• EXERCISE BRIEF:
Restrict the output to the lines below starting at the one that contains "Instruction: Switch to the Financials tab" and ending at the one that contains "Given: Click the Учебные", and restate them word for word, both ends included.

• AVAILABLE DATA:
########

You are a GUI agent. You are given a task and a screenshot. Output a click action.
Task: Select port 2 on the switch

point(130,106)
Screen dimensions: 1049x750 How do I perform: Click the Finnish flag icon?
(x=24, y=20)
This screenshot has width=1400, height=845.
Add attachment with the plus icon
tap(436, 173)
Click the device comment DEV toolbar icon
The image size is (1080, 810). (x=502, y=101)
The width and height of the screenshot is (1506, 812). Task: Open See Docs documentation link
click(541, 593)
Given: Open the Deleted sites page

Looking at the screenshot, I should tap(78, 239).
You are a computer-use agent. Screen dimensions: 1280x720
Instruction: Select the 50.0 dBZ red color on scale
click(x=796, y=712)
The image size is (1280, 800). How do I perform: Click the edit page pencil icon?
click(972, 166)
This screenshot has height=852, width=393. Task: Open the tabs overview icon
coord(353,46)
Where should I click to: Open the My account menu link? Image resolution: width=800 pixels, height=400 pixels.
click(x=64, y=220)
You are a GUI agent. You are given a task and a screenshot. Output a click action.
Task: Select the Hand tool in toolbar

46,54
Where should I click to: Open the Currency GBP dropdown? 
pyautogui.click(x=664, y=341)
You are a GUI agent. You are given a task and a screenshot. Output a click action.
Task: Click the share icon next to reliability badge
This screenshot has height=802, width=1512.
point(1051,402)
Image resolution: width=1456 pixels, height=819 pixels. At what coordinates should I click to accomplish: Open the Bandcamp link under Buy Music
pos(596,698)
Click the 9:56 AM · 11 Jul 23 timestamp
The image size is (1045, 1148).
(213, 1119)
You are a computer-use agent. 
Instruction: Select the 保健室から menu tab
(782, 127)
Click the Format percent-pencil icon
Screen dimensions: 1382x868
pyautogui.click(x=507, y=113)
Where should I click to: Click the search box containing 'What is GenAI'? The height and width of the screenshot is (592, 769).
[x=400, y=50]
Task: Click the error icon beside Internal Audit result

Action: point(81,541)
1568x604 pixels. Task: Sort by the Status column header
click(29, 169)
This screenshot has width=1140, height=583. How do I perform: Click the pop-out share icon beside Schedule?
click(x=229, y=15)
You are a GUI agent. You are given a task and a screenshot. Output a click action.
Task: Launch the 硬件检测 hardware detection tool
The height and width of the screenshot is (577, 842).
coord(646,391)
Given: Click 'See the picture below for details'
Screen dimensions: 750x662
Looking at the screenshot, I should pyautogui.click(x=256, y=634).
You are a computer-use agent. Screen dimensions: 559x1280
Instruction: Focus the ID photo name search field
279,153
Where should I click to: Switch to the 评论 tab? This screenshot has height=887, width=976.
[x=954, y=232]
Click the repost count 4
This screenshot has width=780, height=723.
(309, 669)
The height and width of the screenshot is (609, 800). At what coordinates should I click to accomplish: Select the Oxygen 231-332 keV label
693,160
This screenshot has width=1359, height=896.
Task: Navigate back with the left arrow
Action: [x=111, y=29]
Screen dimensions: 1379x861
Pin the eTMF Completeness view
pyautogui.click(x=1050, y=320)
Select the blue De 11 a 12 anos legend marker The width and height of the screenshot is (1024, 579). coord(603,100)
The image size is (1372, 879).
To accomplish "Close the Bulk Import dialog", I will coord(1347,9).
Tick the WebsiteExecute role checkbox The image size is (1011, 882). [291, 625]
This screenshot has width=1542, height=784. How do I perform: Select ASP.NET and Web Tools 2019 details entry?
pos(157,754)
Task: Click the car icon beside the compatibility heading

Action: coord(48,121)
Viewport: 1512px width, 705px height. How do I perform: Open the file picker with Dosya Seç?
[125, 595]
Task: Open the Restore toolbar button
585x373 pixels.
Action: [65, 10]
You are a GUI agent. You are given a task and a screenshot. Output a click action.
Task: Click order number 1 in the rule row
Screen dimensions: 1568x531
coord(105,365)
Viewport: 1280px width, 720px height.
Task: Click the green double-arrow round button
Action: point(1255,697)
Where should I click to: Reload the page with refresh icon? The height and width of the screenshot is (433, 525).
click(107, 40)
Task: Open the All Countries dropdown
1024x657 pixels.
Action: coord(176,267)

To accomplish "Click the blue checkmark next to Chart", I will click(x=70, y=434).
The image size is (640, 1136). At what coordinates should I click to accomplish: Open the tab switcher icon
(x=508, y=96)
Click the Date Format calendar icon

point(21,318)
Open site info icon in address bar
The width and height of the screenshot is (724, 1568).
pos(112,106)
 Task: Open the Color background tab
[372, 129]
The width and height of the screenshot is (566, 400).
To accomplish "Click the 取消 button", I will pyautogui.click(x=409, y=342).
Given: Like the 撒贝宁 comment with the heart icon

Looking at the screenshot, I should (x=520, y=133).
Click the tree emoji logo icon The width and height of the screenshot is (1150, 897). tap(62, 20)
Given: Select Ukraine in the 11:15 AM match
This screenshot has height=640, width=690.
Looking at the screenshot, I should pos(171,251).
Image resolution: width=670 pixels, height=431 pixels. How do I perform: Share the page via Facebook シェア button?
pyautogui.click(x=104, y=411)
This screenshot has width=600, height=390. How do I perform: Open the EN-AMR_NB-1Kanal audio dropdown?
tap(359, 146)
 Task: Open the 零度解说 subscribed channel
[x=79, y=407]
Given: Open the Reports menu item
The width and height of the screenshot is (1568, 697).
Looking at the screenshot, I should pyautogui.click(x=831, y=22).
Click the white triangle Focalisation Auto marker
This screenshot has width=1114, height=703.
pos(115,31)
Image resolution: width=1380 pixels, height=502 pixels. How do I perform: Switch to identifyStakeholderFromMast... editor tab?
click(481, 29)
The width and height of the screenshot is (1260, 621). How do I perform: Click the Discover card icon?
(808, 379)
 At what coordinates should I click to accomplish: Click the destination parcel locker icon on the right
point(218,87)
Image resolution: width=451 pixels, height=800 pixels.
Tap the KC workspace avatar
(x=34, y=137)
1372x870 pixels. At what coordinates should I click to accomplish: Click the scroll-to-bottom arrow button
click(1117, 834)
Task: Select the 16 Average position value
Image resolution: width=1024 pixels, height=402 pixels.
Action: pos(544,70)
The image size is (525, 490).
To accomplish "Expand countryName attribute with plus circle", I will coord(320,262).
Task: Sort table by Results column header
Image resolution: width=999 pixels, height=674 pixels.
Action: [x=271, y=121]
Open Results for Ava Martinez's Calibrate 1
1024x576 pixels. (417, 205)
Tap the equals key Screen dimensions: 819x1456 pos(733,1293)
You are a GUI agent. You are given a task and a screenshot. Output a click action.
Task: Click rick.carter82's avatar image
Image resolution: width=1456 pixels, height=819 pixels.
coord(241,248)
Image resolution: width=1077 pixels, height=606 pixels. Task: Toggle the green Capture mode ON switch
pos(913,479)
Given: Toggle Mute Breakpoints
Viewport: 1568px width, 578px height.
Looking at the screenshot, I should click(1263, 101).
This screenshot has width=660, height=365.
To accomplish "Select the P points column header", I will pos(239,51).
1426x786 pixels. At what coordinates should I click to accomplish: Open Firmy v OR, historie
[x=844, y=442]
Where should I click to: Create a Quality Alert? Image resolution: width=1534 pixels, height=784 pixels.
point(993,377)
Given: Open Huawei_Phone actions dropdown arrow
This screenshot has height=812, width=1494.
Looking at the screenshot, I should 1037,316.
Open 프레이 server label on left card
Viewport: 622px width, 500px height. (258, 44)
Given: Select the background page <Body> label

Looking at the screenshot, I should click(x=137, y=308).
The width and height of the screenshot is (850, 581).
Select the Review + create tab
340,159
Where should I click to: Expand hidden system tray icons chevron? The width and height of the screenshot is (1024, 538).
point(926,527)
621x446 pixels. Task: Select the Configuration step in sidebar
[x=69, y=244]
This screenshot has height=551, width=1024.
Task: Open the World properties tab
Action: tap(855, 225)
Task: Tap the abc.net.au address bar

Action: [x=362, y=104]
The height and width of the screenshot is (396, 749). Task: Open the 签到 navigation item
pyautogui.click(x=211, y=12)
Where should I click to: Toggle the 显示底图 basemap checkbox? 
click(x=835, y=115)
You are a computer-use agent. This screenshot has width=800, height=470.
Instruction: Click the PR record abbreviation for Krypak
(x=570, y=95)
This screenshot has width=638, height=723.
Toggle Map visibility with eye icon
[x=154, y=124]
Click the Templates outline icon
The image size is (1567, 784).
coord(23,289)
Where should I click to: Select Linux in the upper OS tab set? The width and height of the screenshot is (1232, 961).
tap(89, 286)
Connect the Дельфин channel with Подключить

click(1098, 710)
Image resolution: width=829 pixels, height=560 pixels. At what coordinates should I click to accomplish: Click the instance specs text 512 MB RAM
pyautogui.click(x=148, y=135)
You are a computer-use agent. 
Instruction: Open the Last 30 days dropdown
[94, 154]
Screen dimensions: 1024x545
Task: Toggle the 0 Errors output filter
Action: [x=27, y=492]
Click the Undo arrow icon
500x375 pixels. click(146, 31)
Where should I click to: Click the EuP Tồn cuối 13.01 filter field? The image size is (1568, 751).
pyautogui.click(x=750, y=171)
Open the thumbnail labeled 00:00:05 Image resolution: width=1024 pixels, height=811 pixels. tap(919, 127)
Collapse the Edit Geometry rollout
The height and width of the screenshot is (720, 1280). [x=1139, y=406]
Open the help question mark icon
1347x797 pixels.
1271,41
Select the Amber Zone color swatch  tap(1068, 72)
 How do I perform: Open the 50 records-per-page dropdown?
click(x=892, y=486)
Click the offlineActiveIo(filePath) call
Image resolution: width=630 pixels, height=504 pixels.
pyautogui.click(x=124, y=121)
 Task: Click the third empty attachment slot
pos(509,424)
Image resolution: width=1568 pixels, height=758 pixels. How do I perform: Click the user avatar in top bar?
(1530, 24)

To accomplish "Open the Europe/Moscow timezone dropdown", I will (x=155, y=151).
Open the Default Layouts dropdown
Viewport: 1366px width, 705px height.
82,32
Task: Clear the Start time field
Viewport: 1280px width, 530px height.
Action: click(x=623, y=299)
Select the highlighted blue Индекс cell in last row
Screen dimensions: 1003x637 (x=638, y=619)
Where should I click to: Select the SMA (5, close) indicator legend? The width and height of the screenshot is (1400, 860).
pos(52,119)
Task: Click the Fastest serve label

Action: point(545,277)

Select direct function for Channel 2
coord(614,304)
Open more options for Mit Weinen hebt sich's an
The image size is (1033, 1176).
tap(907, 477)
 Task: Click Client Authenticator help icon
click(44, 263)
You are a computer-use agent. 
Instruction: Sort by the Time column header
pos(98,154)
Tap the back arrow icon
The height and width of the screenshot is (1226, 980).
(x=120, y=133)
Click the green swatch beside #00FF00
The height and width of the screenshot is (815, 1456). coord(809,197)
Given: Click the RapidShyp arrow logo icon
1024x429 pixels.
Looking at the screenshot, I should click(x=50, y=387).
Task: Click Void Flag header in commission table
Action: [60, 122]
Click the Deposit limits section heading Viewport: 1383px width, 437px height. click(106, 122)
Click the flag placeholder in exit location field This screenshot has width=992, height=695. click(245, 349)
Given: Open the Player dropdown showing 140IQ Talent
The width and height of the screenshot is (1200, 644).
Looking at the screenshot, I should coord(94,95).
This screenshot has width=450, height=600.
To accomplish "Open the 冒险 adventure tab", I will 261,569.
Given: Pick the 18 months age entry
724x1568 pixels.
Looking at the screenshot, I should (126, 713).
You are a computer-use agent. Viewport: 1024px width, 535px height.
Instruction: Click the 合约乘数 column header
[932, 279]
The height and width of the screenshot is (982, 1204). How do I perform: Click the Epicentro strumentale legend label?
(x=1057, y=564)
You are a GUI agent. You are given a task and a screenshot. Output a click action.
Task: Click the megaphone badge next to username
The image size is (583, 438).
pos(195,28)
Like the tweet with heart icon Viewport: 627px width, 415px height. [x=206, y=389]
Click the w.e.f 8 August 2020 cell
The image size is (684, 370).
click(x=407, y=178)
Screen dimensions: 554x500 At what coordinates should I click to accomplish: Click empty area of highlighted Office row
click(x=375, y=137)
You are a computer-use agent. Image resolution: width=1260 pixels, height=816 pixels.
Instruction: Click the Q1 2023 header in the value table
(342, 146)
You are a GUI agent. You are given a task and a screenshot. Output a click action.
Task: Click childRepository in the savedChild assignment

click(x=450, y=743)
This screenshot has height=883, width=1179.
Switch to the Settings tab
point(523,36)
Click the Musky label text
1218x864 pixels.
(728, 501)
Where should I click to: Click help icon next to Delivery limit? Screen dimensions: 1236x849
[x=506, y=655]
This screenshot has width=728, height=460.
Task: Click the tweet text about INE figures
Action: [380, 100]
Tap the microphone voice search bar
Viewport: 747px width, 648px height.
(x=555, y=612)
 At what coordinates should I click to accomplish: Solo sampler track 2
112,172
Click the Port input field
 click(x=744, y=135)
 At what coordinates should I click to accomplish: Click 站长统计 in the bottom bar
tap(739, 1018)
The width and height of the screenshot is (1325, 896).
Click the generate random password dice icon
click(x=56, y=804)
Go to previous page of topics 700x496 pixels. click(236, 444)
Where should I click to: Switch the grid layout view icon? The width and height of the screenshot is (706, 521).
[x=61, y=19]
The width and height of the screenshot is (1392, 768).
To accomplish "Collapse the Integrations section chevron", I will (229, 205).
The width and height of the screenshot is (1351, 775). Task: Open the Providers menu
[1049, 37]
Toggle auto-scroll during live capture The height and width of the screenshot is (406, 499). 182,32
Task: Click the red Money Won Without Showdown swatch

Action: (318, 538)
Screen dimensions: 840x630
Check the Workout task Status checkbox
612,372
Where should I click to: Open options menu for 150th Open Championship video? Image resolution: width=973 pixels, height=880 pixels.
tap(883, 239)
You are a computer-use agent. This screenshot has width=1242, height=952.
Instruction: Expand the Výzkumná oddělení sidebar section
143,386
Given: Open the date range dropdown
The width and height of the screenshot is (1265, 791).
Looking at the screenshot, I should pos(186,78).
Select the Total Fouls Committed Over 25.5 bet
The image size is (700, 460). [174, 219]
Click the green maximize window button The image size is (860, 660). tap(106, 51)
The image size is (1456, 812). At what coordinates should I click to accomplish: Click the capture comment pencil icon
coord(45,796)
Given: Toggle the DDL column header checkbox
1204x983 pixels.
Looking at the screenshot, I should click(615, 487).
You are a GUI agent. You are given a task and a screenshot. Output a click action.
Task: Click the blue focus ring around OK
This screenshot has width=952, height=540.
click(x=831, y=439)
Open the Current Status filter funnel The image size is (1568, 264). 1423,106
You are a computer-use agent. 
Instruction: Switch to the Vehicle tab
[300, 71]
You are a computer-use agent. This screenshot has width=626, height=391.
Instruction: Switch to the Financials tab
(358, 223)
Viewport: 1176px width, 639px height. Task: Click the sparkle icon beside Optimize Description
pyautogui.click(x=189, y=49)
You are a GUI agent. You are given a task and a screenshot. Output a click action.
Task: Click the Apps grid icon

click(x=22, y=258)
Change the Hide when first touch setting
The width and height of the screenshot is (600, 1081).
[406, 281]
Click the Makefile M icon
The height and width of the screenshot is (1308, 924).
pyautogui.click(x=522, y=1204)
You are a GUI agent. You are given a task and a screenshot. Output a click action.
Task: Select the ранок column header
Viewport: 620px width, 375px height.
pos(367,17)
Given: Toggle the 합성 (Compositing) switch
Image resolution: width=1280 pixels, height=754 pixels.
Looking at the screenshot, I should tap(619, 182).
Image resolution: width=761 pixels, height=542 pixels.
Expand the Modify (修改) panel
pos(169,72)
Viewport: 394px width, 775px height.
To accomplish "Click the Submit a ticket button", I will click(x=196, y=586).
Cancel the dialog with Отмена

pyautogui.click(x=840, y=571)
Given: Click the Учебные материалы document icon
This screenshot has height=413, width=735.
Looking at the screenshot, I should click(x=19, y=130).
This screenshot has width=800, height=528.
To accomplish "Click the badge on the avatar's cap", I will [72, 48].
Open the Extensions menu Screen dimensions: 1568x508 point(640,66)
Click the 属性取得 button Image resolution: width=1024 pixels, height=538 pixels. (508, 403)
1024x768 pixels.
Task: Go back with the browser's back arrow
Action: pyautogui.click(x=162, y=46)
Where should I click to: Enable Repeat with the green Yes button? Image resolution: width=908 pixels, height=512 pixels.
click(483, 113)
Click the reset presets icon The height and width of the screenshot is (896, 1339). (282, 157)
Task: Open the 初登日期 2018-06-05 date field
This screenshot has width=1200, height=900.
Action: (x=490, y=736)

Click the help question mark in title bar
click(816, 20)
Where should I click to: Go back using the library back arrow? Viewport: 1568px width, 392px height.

########

• TASK OUTPUT:
Instruction: Switch to the Financials tab
(358, 223)
Viewport: 1176px width, 639px height. Task: Click the sparkle icon beside Optimize Description
pyautogui.click(x=189, y=49)
You are a GUI agent. You are given a task and a screenshot. Output a click action.
Task: Click the Apps grid icon

click(x=22, y=258)
Change the Hide when first touch setting
The width and height of the screenshot is (600, 1081).
[406, 281]
Click the Makefile M icon
The height and width of the screenshot is (1308, 924).
pyautogui.click(x=522, y=1204)
You are a GUI agent. You are given a task and a screenshot. Output a click action.
Task: Select the ранок column header
Viewport: 620px width, 375px height.
pos(367,17)
Given: Toggle the 합성 (Compositing) switch
Image resolution: width=1280 pixels, height=754 pixels.
Looking at the screenshot, I should tap(619, 182).
Image resolution: width=761 pixels, height=542 pixels.
Expand the Modify (修改) panel
pos(169,72)
Viewport: 394px width, 775px height.
To accomplish "Click the Submit a ticket button", I will click(x=196, y=586).
Cancel the dialog with Отмена

pyautogui.click(x=840, y=571)
Given: Click the Учебные материалы document icon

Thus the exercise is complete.